Stated exercise
Write out the stretch of lines from the one containing "Click the cyan Class color circle" through the one containing "pos(337,17)", inclusive, reproducing each line exactly and giving nothing else.

Records excerpted from a collection:
— Start —

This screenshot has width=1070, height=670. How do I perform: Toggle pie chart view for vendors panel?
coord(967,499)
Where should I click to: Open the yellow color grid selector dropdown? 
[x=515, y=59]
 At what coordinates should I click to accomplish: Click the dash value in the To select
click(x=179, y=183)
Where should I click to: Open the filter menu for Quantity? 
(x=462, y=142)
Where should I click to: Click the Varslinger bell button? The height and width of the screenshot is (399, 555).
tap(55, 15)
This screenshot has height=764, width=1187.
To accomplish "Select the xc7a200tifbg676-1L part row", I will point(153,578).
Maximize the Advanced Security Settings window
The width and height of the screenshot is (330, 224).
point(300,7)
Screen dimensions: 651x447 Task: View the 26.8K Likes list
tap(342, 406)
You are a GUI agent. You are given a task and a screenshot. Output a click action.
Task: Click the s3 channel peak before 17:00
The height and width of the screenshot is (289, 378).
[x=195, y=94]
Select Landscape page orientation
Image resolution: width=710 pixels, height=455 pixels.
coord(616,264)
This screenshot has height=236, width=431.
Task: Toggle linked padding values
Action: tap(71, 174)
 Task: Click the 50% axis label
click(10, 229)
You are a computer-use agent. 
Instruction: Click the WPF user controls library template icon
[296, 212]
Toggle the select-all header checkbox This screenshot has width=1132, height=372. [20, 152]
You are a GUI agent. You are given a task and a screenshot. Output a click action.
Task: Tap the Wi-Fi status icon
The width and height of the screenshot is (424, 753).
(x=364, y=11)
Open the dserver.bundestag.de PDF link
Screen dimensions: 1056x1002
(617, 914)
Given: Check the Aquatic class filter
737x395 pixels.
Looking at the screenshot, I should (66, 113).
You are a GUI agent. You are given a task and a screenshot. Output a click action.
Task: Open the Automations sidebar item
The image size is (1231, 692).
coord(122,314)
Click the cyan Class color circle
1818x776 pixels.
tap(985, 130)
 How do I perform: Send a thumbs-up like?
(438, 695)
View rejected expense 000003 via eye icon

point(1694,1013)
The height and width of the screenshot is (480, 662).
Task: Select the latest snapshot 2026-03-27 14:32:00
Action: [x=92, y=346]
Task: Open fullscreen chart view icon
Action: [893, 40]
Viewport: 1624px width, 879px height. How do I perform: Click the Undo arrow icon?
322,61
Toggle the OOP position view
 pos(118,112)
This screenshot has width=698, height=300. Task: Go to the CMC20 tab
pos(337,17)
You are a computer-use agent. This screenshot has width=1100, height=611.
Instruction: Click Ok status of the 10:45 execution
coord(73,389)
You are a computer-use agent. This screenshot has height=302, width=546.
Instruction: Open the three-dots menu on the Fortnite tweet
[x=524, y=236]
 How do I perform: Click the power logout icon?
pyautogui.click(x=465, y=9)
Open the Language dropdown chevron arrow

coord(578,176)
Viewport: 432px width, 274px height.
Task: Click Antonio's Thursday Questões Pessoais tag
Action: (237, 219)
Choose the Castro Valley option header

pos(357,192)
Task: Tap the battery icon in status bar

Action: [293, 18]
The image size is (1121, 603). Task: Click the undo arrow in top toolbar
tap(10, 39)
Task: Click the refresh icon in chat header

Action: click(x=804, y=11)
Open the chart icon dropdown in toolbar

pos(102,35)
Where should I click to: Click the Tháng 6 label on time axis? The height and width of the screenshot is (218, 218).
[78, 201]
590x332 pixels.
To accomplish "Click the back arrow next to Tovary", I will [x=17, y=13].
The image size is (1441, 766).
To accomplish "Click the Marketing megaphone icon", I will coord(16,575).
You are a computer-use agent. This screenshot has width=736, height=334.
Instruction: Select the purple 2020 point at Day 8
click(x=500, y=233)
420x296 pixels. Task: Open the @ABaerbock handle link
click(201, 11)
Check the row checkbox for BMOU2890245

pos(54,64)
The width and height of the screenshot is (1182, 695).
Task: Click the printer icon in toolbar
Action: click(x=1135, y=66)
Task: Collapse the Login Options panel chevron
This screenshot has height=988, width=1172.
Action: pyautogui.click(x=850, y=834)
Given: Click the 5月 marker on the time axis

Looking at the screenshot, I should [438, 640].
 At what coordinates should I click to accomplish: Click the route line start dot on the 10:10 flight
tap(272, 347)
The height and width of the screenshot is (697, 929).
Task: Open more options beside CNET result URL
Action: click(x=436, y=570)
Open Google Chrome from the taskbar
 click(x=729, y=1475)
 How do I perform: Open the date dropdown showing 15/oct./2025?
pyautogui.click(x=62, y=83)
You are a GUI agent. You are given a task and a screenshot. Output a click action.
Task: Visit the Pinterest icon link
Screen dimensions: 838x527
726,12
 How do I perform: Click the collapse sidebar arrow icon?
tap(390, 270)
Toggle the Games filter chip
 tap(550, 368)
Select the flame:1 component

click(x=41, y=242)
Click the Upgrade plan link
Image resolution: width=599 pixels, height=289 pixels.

— End —

Task result
Click the cyan Class color circle
1818x776 pixels.
tap(985, 130)
 How do I perform: Send a thumbs-up like?
(438, 695)
View rejected expense 000003 via eye icon

point(1694,1013)
The height and width of the screenshot is (480, 662).
Task: Select the latest snapshot 2026-03-27 14:32:00
Action: [x=92, y=346]
Task: Open fullscreen chart view icon
Action: [893, 40]
Viewport: 1624px width, 879px height. How do I perform: Click the Undo arrow icon?
322,61
Toggle the OOP position view
 pos(118,112)
This screenshot has width=698, height=300. Task: Go to the CMC20 tab
pos(337,17)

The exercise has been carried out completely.